** EXERCISE TEXT **
*****
“Beloved friends…”
Dear Deolinda,
What a walk through memory lane!
I celebrated my latest birthday by driving to Philadelphia for a visit with your best friend growing up in Luanda. Loid’Ana and a friend of hers greeted me with one of the most upbeat and swinging versions of “Happy birthday to you” ever sung to me. Oh yes--with that indescribable African beat and harmony that I learned to love so many years ago. Talk about turning back the pages of time!
That was just the beginning of her hospitality, and I was reminded of the many times we missionaries visited homes in Luanda and in villages all over Angola and received the same kind of generous welcome. Sometimes we were invited to feast on goat slaughtered for the occasion of our visit. Or chicken. Once I even suspected monkey--a real test of my gastronomic limits. Nearly always there was funji--the traditional tasty and very filling Kimbundu food that for most of us required real resolve to take the first bite, and sometimes the second, before we successfully swallowed the pasty morsel. It had to be lubricated with some kind of gravy to keep it sliding down to the proper digestive channels.
For Loid’Ana, it was delicious lentil soup that she had prepared as just one of the many gracious acts of kindness to the many people who come to visit her and her sister Mimi in a townhouse near downtown Philly. Mimi’s slowly recovering from a serious illness, and while not a trained caregiver, Loid’ has more than compensated by tending to her needs with ever so loving hands.
My visit coincided with visits by her daughter Maria Juliana, who came from her nearby home as soon as word came that I had arrived. She is married and has a daughter, and is very supportive of Loid’Ana with all the medical and immigration complications of providing for Mimi’s care. And as we visited around the kitchen table, another family connection was made: Raimundo, Loid’Ana’s oldest son, was arriving at the Philadelphia airport after a long flight from Luanda. So off went Maria to pick up her brother, who left Africa without a sign of a jacket or other warm clothing to counter the still chilly eastern U.S. weather.
No matter. The lentil soup was served, and the warmth of the little circle extended to another family member as we talked about our times in Angola.
*****
** SOURCE DATA **
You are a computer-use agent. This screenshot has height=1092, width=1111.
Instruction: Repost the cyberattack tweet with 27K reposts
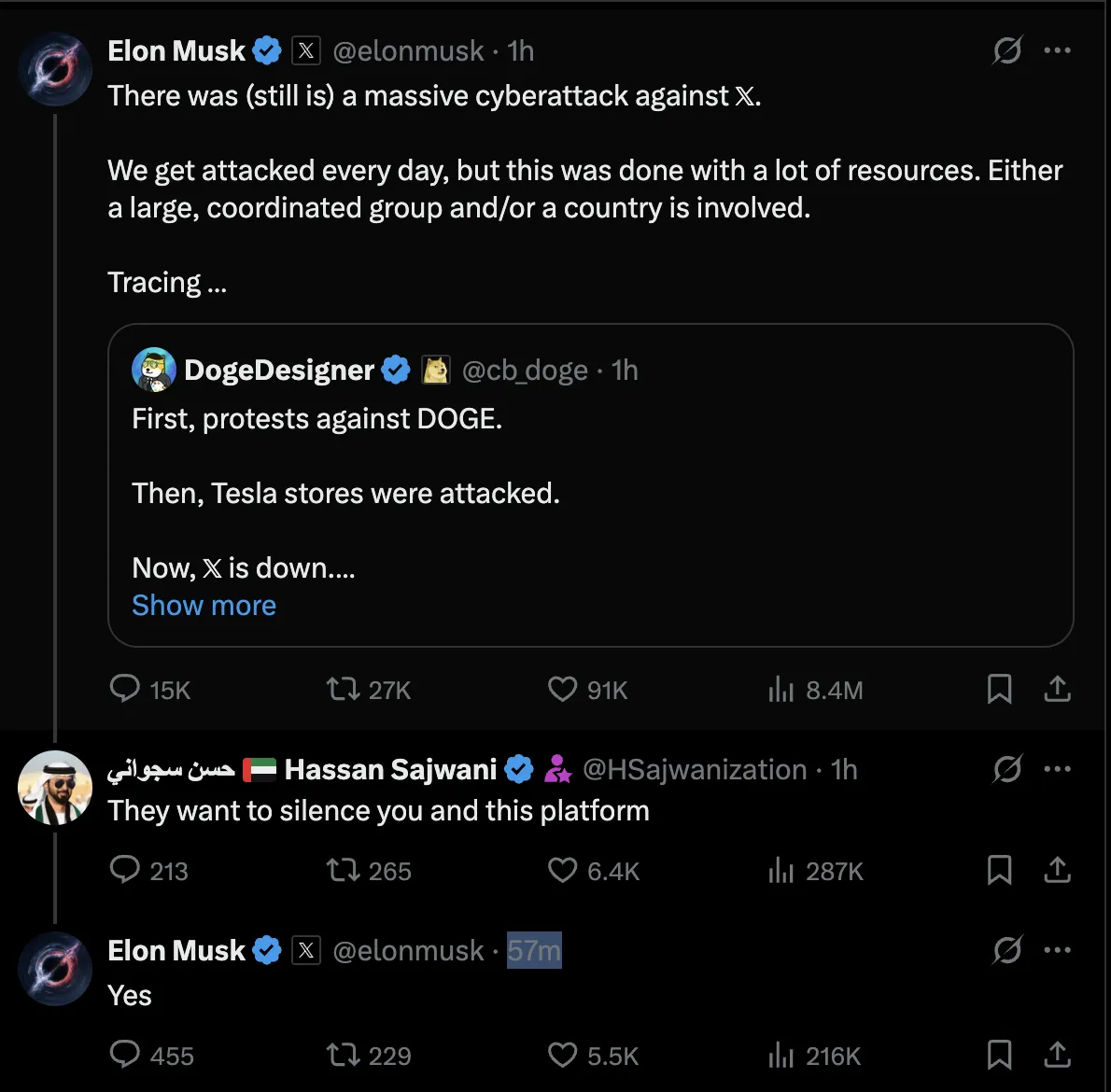343,690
*****
** PROMPT A **
In the letter to Deolinda, what city was Raimundo flying in from when he arrived at the Philadelphia airport?
** PROMPT B **
List every relative of Loid'Ana who is named in the letter to Deolinda, with that person's relation to her.
** PROMPT C **
Write a few more paragraphs to follow the last sentence of the letter to Deolinda.

** OUTPUT A **
Luanda

** OUTPUT B **
Mimi, her sister; Maria Juliana, her daughter; Raimundo, her oldest son

** OUTPUT C **
Raimundo is a musician, and before he arrived Loid’ handed me a couple of his CD’s, where he’s featured as composer, keyboard player and vocalist. Photos of him on the CD covers prepared me for the handsome young man who eventually arrived, still jet lagged but happy to be part of the welcome to this home transferred from Angola.
I took along printouts of some of the memorabilia from you, Deolinda, found during the winter storms, items that my son Arthur helped me scan using modern technology on one of his visits to Baltimore. There were scans of photos of you, too, and Loid’Ana settled in to look at those visual reminders of your time together so many years ago. She, too, was one of the teachers in the day care center we opened in Luanda. She, too, taught the children songs and games, and like you, was devoted to their care.
Since I had arrived on my “faz anos” day (my birthday), one of the first things I showed Loid’ was that little folding card from you decorated with flowery birthday greetings and hand-written in Kimbundu, dated March 28, 1957.
She wasn’t able to be that precise in the translation because as the years have gone by, her memory of her parents’ Kimbundu language has faded. But Loid’ gave me the general meaning of what you had written for me, the young American missionary who had become part of your young life.
Looking back from the perspective of time and possibly accumulation of a bit of wisdom and self-understanding, I realize that, for you, with the aspirations of a bright young woman in her late teenage years, the card was a sincere tribute, but also a kind of starry-eyed way to create opportunities for yourself.
I had one experience along those lines already—in my acquaintances among the Angolan students who studied in Portugal while I was in Lisbon learning the Portuguese language. I was shocked by a proposal of marriage from one of the students at Carcavelos whom I barely knew. What was that all about? I wondered.
But those kinds of thoughts were cast aside as Loid’Ana and I looked over the reminders of those years when the two of you shared friendship and talked about what lay ahead for you as young African women in a culture that was soon to be tried in a whole new and violent way by Portuguese colonial powers.